Introduction

Astro helps you build reliable CSV import pipelines in Python. You define a pipeline in an external repository, ingest source files from the command line, and run ordered processing steps with built-in validation, statistics, filtering, and quarantine support.

What Astro provides

  • CLI control — run and manage pipelines from the command line

  • Library — define pipelines by importing Astro in your own repository

  • External pipelines — each pipeline lives in its own repo with a pipeline.py file

  • Folder ingestion — ingest a source directory containing one or more CSV files with heterogeneous schemas

  • Persistent statistics — store pipeline run statistics locally in SQLite

Typical workflow

  1. Create a pipeline.py that declares ingest files, Pandera schemas, and run steps.

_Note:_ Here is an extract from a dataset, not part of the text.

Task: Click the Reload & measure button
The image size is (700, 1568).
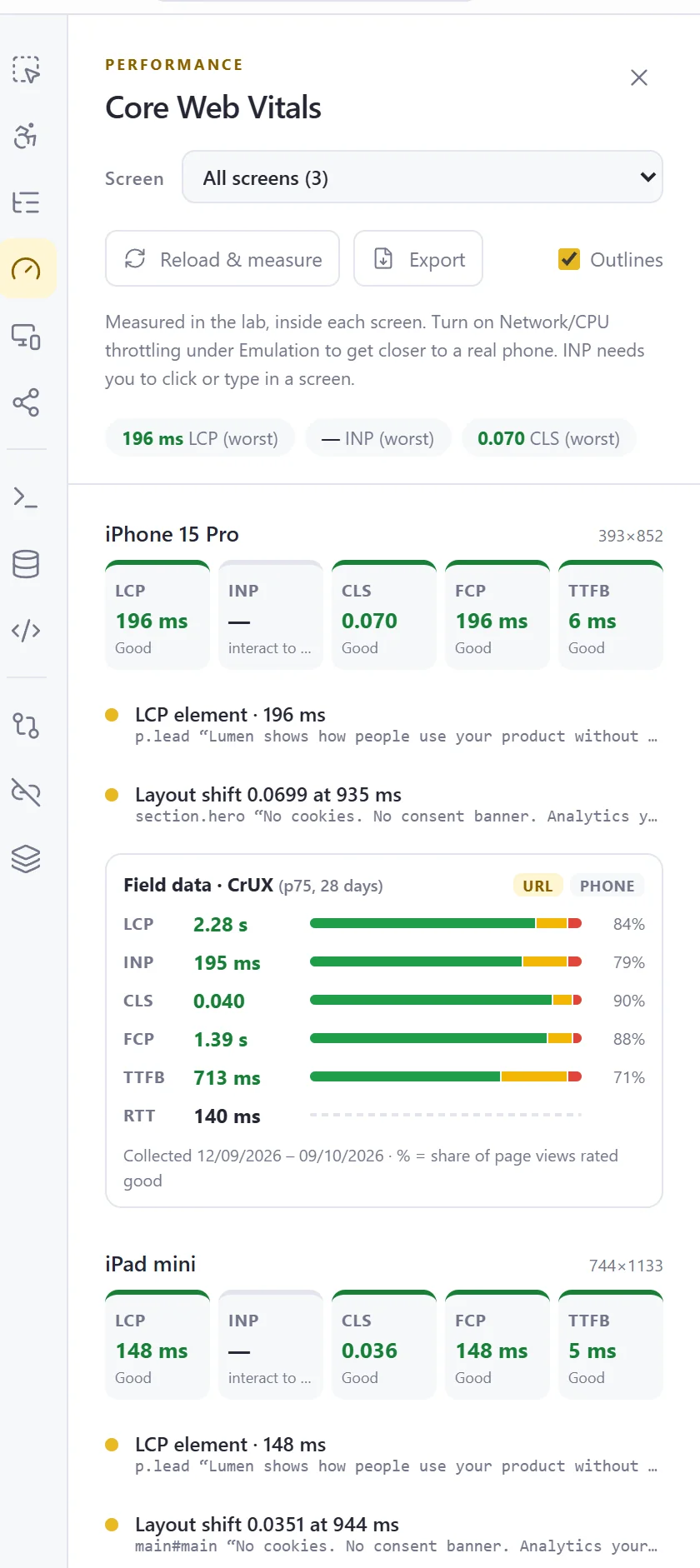Action: tap(222, 258)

  2. Run astro ingest path/to/source/ to validate CSVs and write Parquet snapshots.

  3. Run astro run to execute registered pipeline steps.

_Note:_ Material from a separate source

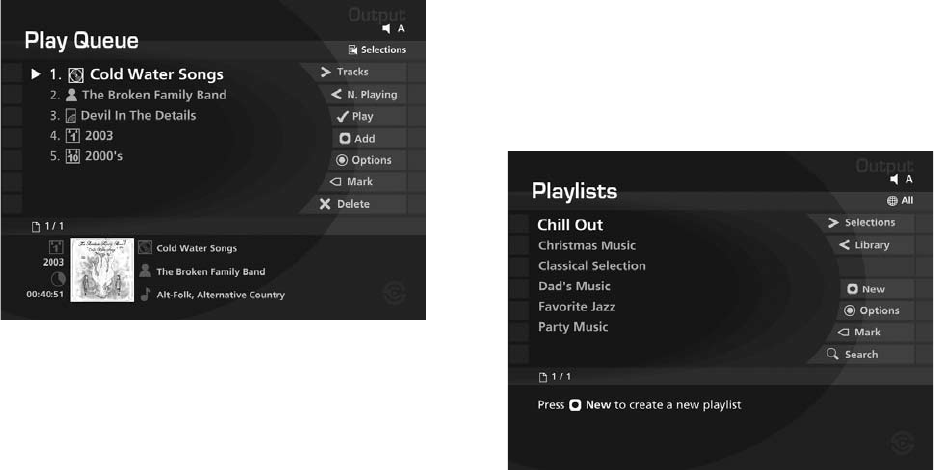Open Tracks with the right arrow
This screenshot has height=470, width=934.
click(326, 72)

  4. Inspect logs, statistics, and quarantine files under .working/{run_id}/.

Tech stack

Concern

Choice

Language

Python 3.11+

DataFrame

Polars

Schema validation

Pydantic

Data validation

Pandera

CLI

Typer

Local storage

SQLite (.astro/stats.db)

Next steps

Security model

Astro discovers and executes pipeline.py from the directory you pass to -C / --pipeline-dir (default: current directory). That module is arbitrary Python running as your user, with the same file and network access as any other Python process you start. Only run Astro against pipeline repositories you trust.